如何创建一个 R shiny 应用程序来获取 PCA 图

How to create a R shiny app for getting PCA plot

我刚开始学习 R shiny,我正在尝试创建一个闪亮的应用程序,它可以生成用于主成分分析的散点图,并允许用户在散点图的 X 轴和 Y 轴上选择各种主成分。我知道如何编写 R 代码来执行 PCA,但我似乎无法获得闪亮的应用程序来获得我需要的东西。我已经尝试按照可用于 Iris kmeans 聚类的示例进行操作,但我无法获得散点图。到目前为止,这是我的代码(P.S。我的原始数据集的行是基因,列是样本(1 到 10 列是癌症样本,11 到 20 是正常样本):

data<-read.table("genes_data.txt", header=TRUE, row.names=1)
pca_data<-prcomp(t(data), scale=T)
summary(pca_data)
pca_sig.var<-pca_data$sdev^2
pca_sig.var.per<-round(pca_sig.var/sum(pca_sig.var)*100, 1)

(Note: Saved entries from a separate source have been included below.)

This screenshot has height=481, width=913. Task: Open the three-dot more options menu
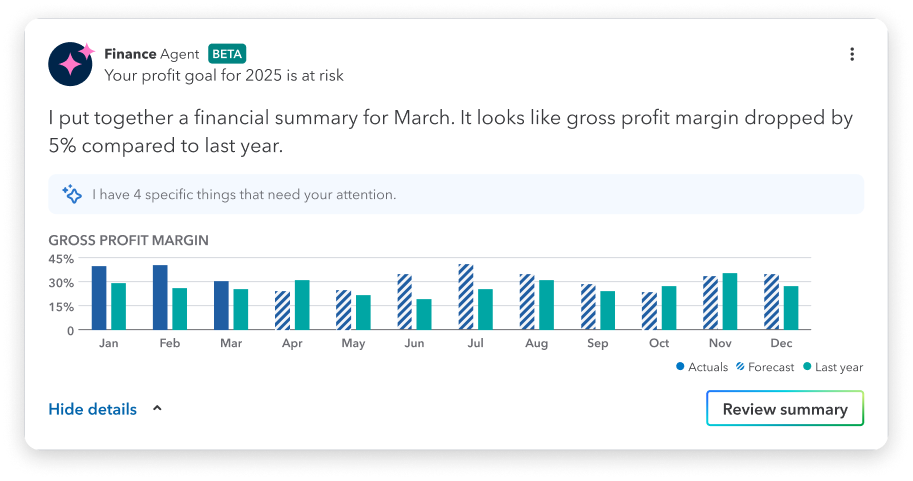click(852, 54)
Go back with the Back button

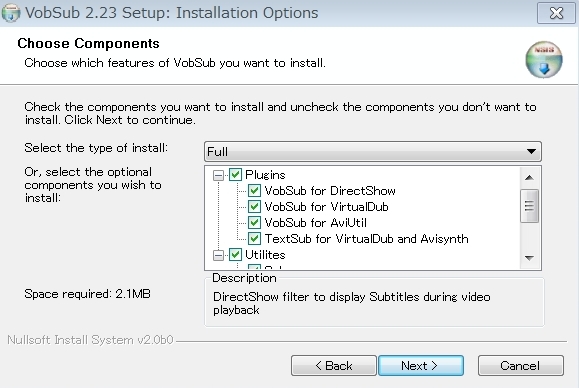(334, 365)
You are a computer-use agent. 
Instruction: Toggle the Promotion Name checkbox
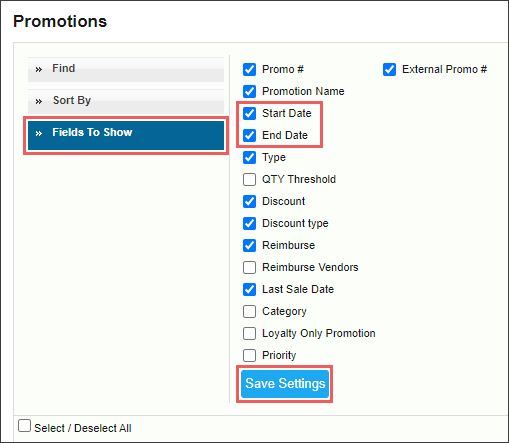coord(249,92)
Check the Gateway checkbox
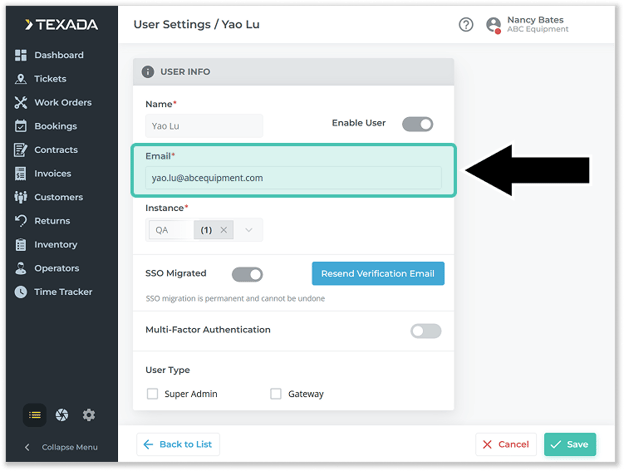 pos(276,394)
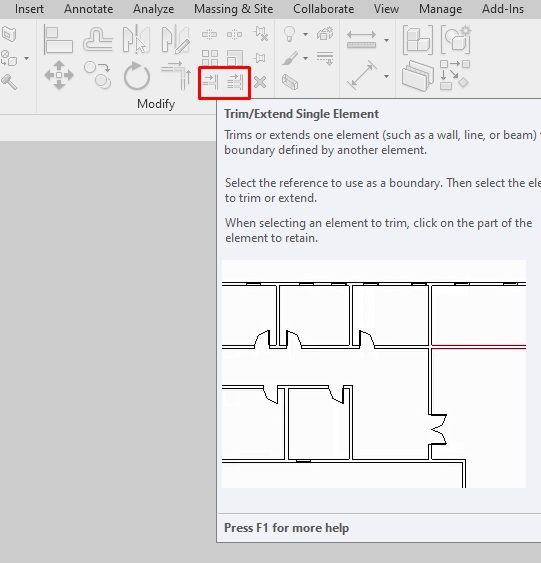Switch to the Massing & Site tab
The image size is (541, 563).
[233, 9]
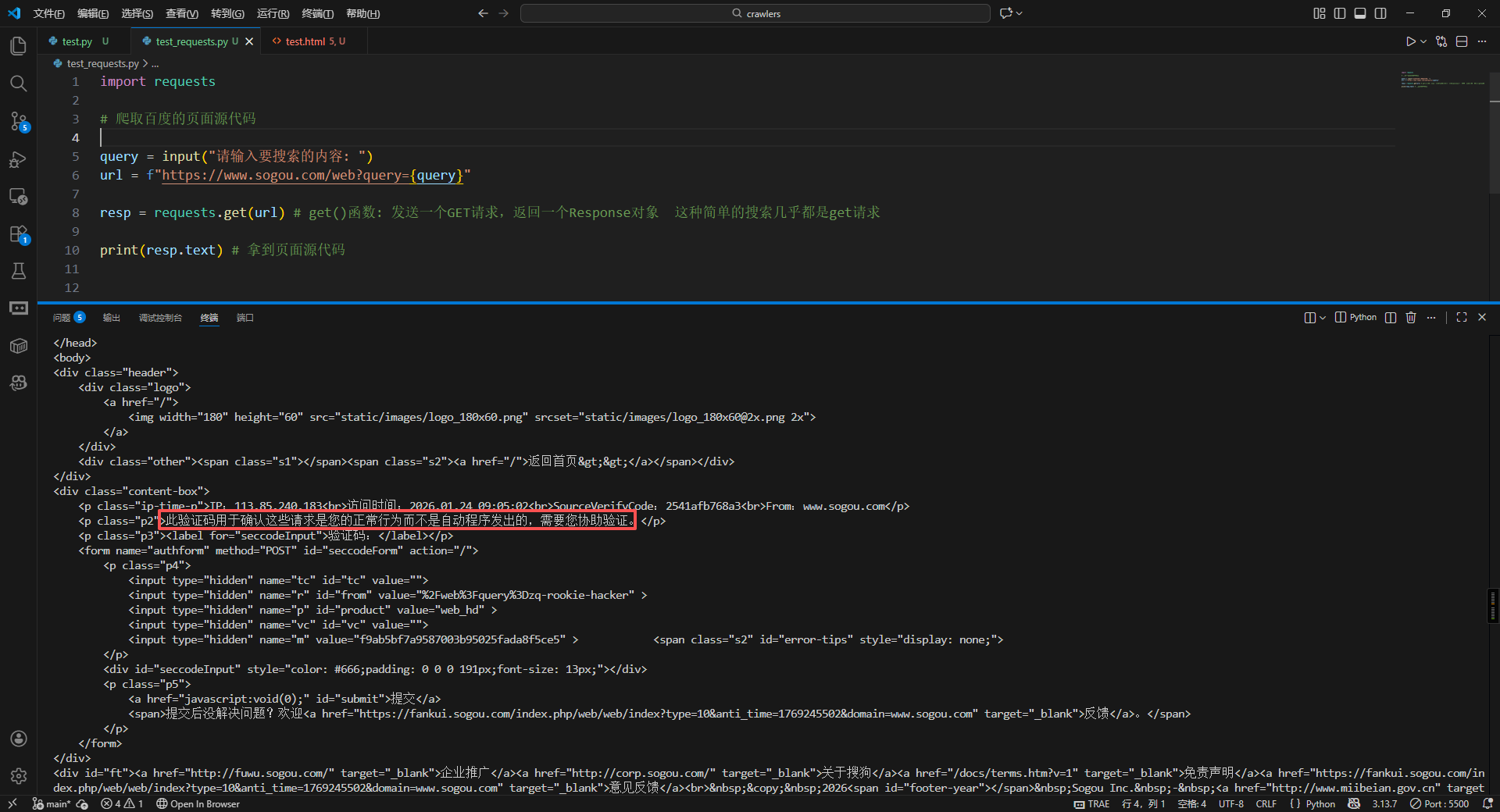Viewport: 1500px width, 812px height.
Task: Click the Port: 5500 status item
Action: point(1440,803)
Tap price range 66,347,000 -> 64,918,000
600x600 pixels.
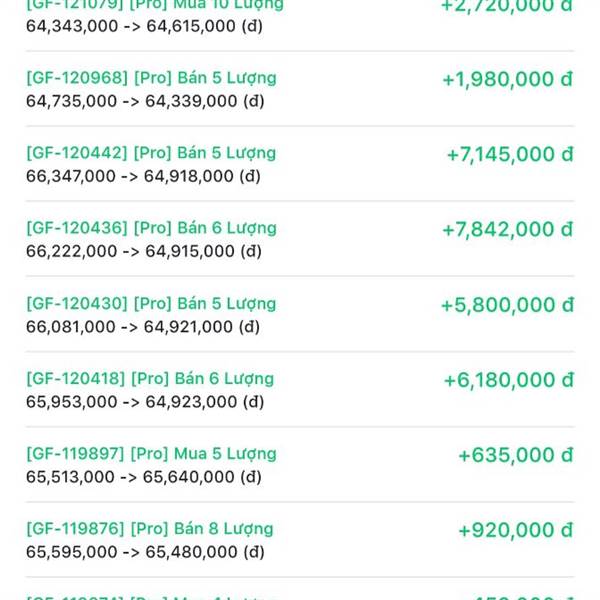click(x=143, y=176)
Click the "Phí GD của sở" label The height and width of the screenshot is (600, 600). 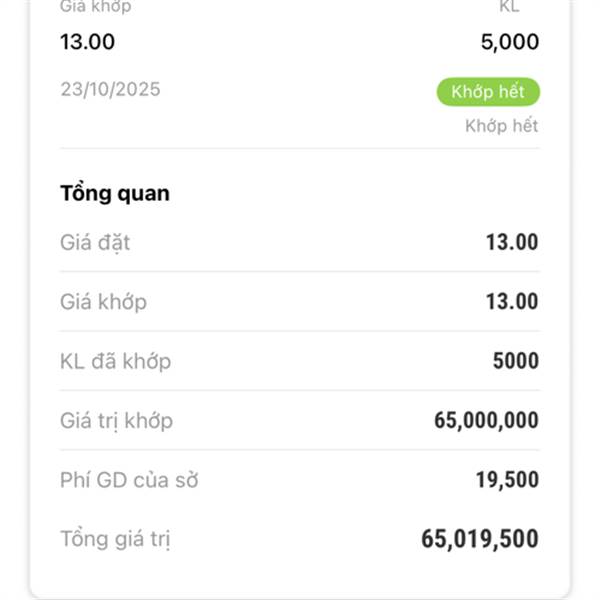[129, 480]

pca_sig.data<-data.frame(Sample=rownames(pca_data$x), PC1=pca_data$x[,1], PC2=pca_data$x[,2], PC3=pca_data$x[,3], PC4=pca_data$x[,4], PC5=pca_data$x[,5])
pca_sig.data<-pca_sig.data[-1]

pca_sig.data2<-pca_sig.data
pca_sig.data2$category=rep("CANCER", 20)
pca_sig.data2$category[11:20]=rep("NORMAL", 10)
View(pca_sig.data2)
ggplot(data=pca_sig.data2, aes(x=PC1, y=PC2, label=category, colour=category))+
  geom_point(size=2, stroke=1, alpha=0.8, aes(color=category))+
  xlab(paste("PCA1 - ", pca_sig.var.per[1], "%", sep=""))+
  ylab(paste("PCA2 - ", pca_sig.var.per[2], "%", sep=""))+
  theme_bw()+
  ggtitle("My PCA Graph")


ui<-pageWithSidebar(
  headerPanel('Gene Data PCA'),
  sidebarPanel(
    selectInput('xcol', 'X Variable', names(pca_sig.data2[,1:5])),
    selectInput('ycol', 'Y Variable', names(pca_sig.data2[,1:5]),
                selected=names(pca_sig.data2)[[2]])

  ),
  mainPanel(
    plotOutput('plot1')
  )
)


server<- function(input, output, session) {

  # Combine the selected variables into a new data frame
  selectedData <- reactive({
    pca_sig.data2[, c(input$xcol, input$ycol)]
  })

  output$plot1 <- renderPlot({
    palette(c("#E41A1C", "#377EB8"))

    par(mar = c(5.1, 4.1, 0, 1))
    plot(selectedData(),
         col=selectedData()$category,
         pch = 20, cex = 3)
    points(selectedData()[,1:5], pch = 4, cex = 4, lwd = 4)
  })

}
shinyApp(ui = ui, server = server)

最后,当我 运行 应用程序时,我得到 "Error:undefined columns selected"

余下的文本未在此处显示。